The stalemate follows a war of words between Lord Mayor Clover Moore and NSW Premier Gladys Berejiklian. The Lord Mayor sparked the disagreement by refusing to support moving homeless and vulnerable people from public spaces, "without being sure they have the support and housing they need to get back on their feet."
The Premier then responded by chastising the Lord Mayor for 'politicising' the issue and claiming that Cr Moore was 'playing games' with people's lives.
A solution will be debated at a City of Sydney council meeting on Monday night.
Tenants of the homeless refuge were evicted several weeks ago before a proliferation of tents popped up bringing the issue of homelessness in the city under the spotlight.
They remain frustrated at the authorities response to homelessness in NSW.
One resident, Troy*, believes that what's happening in Martin Place is a result of government not prioritising homelessness.
Young people need a voice and someone to stand up for them
“Politicians look at this shelter as a problem. They say that we take up too much space and that we need to go. I say this isn’t a problem: this is a solution. The government just sees it as a problem because they couldn't come up with anything better themselves.”
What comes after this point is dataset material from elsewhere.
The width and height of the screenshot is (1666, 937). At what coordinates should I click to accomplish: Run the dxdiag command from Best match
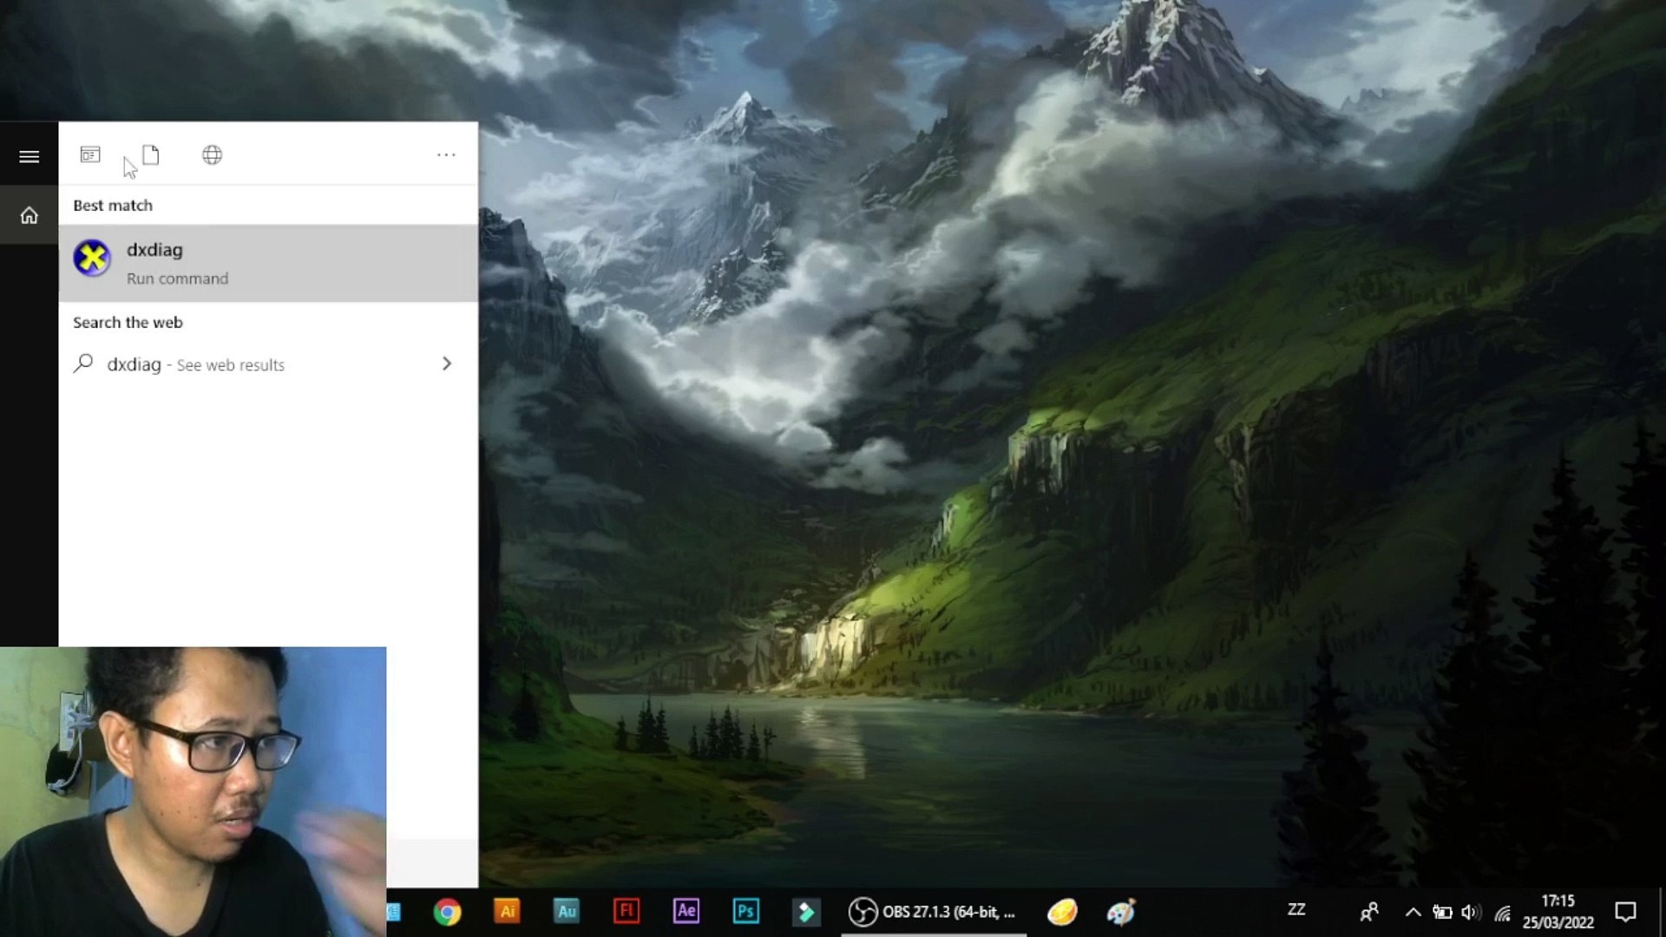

Troy is 18 years old and is the youngest person in the Martin Place community. He has been homeless in Sydney for the past five months and says having a space where people who are homeless can talk is really important, especially given youth homelessness is on the rise.
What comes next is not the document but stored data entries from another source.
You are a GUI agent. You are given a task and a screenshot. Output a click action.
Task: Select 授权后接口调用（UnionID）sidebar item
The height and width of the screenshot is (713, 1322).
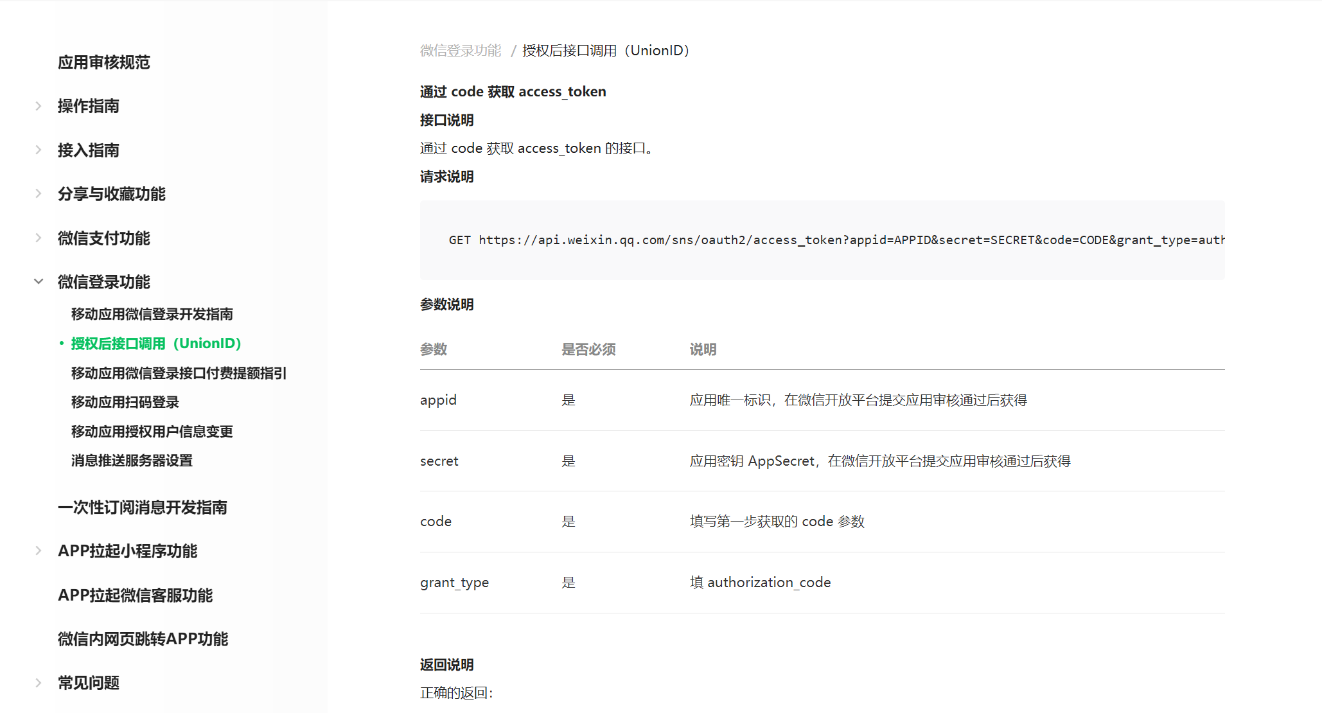(155, 344)
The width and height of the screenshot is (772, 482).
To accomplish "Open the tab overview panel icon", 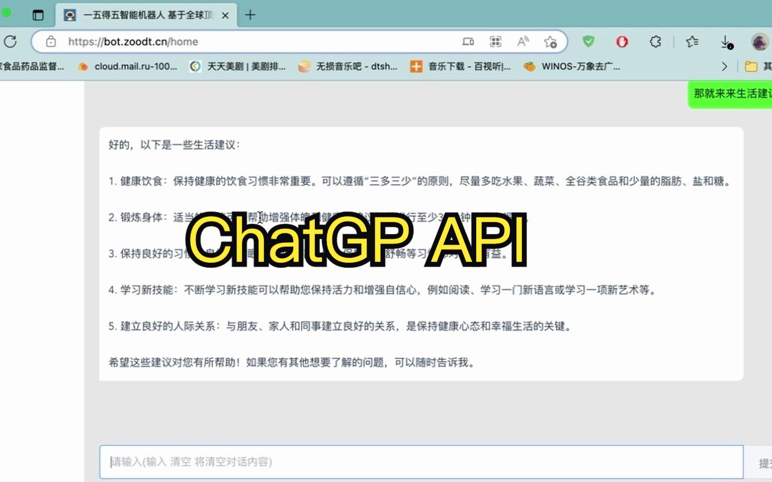I will click(x=38, y=14).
“Young people need a voice and someone to stand up for them. We are the next generation of homeless and the government doesn't have a solution about what to do with us."
According to Homelessness NSW, there are over 28,000 people experiencing homelessness in NSW alone. From 2015-16, more than 18,400 young persons accessed homelessness services, which accounts for 20% of total clients.
CEO of Homelessness NSW, Katherine McKernan, says that there needs to be a focus on preventing homelessness in young people and providing social housing.
"What we need is 100,000 social housing properties in the next 5 years with a strong funding commitment from government. Statistics show that providing affordable housing is the most successful solution available. 90% of tenants don't go back to the street and it saves $13,000 per person per year to house them rather than have them on the streets. In NSW, we just don't have a plan for homelessness."
McKernan also argues that the number of homeless Australians sleeping rough, such as those at Martin Place, is just the tip of the iceberg.
"Australians sleeping rough make up just 6% of the total homeless population as we've seen an increase in couch surfing and sleeping in cars. We need to focus on all aspects of the problem to prevent homelessness and a great way to achieve this is by working with schools and making families safer."
August 7 also marks the first day of Homelessness Week 2017 and although groups such Homelessness NSW believes that communities such as Martin Place are not a satisfactory answer to homelessness, the group believes no action should be taken to evict people until a suitable alternative is in place.
Just what a 'suitable alternative' looks like remains a key question going into Monday nights council meeting at Sydney Town Hall.